How your LLM is silently hallucinating company revenue
Summary
LLMs generate SQL queries that often run successfully but are semantically wrong, leading to dangerous data errors. Providing context via tools like MCP, AGENTS.md, or Agent Skills helps reduce these silent failures.
Large language models are generating dangerously wrong database queries
LLMs are accelerating engineering work, but they are creating a specific and dangerous failure mode when used with databases. The problem is that a syntactically correct SQL query can execute successfully while being semantically wrong, returning bad data that looks legitimate.
When an LLM generates a faulty React component, the error is usually visible—a broken layout or a misplaced button. A faulty database query, however, can run without error and return thousands of rows of incorrect data. This makes the mistakes opaque and difficult for a human to quickly validate.
Most broken queries still return data
Analysis of over 50,000 production queries revealed that most "broken" queries execute successfully. A user might ask for "revenue by product category," and the LLM might pull from a "revenue" column in the wrong table.
The query runs, numbers appear, and business decisions are made based on silently incorrect metrics. LLMs often take the first seemingly correct path and fail to explore alternatives, getting stuck with tunnel vision.
Why databases are uniquely vulnerable
Three key characteristics make database work especially prone to these silent LLM failures.
First, SQL dialects diverge in ways LLMs don't anticipate. While basics are standard, most databases adapt SQL into their own dialect with subtle or dramatic syntax differences, rendering a lot of general training data useless.
Second, real-world schemas are messy. Column names like "amount" can have ambiguous meanings, and legacy tables clutter the environment. LLMs frequently make confident, wrong guesses, inventing columns that don't exist or joining on incorrect keys.
Finally, human communication is ambiguous. Requests like "show me Q1 FY2026" or metrics involving "a billion" have different meanings depending on regional or business context. LLMs lack the specific knowledge to know which definition applies.
New tools are providing crucial context
The core failure stems from using general LLMs with no context about a specific environment. The model knows abstract SQL but nothing about your schema, dialect, or business logic. A wave of new tools aims to solve this.
- Model Context Protocol (MCP): Anthropic's protocol standardizes connections between LLMs and external tools like databases, allowing for direct query execution and schema introspection.
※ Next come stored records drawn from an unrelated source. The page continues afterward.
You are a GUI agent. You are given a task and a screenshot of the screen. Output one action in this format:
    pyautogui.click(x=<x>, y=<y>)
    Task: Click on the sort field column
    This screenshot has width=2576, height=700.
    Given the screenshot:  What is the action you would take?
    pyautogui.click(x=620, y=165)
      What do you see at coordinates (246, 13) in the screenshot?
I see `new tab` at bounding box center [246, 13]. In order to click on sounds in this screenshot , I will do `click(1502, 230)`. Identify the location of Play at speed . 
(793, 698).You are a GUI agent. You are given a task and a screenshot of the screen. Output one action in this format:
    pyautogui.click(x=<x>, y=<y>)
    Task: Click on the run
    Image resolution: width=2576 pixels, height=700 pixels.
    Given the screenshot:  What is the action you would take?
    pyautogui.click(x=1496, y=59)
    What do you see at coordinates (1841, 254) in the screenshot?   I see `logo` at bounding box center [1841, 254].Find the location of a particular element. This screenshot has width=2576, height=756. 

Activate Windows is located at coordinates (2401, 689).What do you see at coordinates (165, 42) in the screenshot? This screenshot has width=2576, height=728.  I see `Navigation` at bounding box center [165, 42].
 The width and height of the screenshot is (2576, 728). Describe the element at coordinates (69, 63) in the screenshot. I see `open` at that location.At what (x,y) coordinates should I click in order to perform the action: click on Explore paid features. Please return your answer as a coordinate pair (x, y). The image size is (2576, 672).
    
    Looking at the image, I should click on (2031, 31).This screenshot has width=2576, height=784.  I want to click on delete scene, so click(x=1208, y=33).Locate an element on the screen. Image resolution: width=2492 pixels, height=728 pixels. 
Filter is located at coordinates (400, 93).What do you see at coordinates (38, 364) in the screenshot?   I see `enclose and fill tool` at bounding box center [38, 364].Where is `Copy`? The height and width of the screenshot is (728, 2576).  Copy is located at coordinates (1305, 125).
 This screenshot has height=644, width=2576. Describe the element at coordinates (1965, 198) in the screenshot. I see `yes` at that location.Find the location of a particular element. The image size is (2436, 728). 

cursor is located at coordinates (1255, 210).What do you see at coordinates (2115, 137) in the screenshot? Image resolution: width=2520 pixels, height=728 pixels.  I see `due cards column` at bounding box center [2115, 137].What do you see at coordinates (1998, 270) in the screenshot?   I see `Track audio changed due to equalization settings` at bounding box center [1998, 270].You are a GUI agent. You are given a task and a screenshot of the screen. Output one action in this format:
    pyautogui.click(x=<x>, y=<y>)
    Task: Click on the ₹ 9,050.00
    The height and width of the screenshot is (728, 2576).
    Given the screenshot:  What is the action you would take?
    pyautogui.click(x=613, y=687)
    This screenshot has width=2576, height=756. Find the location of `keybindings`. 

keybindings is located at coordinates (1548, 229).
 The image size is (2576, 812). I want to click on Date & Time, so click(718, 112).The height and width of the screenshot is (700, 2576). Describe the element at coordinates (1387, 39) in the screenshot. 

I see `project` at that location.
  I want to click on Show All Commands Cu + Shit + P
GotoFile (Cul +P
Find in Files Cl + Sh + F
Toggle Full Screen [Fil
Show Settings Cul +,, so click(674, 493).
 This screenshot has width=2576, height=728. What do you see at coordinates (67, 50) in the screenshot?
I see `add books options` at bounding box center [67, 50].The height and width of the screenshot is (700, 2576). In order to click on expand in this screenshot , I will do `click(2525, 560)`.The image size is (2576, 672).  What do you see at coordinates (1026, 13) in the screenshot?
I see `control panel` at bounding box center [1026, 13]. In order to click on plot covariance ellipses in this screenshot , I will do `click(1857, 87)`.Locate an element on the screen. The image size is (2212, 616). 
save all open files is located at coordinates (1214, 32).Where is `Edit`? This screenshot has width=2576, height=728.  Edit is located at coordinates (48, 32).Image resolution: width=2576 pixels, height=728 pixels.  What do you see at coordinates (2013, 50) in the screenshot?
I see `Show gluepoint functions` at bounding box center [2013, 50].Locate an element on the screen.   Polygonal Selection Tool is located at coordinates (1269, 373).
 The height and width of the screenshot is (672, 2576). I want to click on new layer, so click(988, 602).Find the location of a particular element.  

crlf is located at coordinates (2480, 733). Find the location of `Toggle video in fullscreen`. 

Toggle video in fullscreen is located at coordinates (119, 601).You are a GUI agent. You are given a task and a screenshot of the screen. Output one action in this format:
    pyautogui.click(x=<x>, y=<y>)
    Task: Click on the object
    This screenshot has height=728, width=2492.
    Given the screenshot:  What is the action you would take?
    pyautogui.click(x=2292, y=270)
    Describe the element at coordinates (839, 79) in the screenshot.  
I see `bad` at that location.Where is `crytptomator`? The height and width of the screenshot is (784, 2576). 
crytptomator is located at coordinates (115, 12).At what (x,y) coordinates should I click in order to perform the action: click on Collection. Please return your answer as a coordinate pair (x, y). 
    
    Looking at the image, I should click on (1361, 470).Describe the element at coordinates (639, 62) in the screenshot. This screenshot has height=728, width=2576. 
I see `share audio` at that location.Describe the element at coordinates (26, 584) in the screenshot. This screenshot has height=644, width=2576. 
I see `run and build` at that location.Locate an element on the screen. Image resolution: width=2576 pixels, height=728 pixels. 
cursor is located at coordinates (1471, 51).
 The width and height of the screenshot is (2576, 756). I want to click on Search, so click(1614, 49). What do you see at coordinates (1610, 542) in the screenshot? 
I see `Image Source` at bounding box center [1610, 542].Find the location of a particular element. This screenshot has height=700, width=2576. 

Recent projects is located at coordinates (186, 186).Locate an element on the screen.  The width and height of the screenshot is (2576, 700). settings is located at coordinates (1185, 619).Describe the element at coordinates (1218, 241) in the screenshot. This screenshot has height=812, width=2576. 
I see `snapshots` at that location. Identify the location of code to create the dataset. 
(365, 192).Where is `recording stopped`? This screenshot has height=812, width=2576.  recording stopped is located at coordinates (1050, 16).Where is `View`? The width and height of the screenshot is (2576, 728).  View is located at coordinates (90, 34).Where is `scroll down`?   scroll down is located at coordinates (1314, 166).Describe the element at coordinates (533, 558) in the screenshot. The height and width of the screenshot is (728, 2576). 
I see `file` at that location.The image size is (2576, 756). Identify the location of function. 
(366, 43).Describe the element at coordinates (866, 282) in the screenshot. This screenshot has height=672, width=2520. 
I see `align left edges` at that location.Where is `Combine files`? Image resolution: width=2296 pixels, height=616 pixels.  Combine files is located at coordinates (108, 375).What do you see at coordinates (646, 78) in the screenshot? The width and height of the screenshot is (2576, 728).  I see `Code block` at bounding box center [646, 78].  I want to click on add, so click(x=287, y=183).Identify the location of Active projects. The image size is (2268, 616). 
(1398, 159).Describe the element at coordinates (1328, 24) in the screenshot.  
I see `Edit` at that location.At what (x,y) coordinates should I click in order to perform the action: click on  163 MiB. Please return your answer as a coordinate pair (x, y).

- AGENTS.md: OpenAI's convention uses a single Markdown file to provide domain-specific context that travels with a codebase, though it can lead to context bloat.
- Agent Skills: Anthropic's modular system breaks knowledge into separate files an agent can load on-demand, preventing unused info from clogging the context window.
Databases themselves also offer a native solution. Systems like ClickHouse, PostgreSQL, and MySQL have long supported the COMMENT syntax to store metadata on tables and columns, providing built-in semantic context.
The battle of the context methods
It's not yet clear which context-providing method will dominate. A recent evaluation by Vercel compared AGENTS.md to Agent Skills.
AGENTS.md achieved a 100% pass rate in their tests, while skills maxed out at 79%. Crucially, in 56% of test cases, agents with access to skills never invoked them, even when the documentation was available and relevant.
This suggests that while Agent Skills are more efficient with context, their reliance on the LLM correctly choosing to use a skill is a major weakness. As LLMs improve at tool-calling and context windows grow larger, the balance may shift. For now, the safest bet may be to embed context directly within the database objects themselves.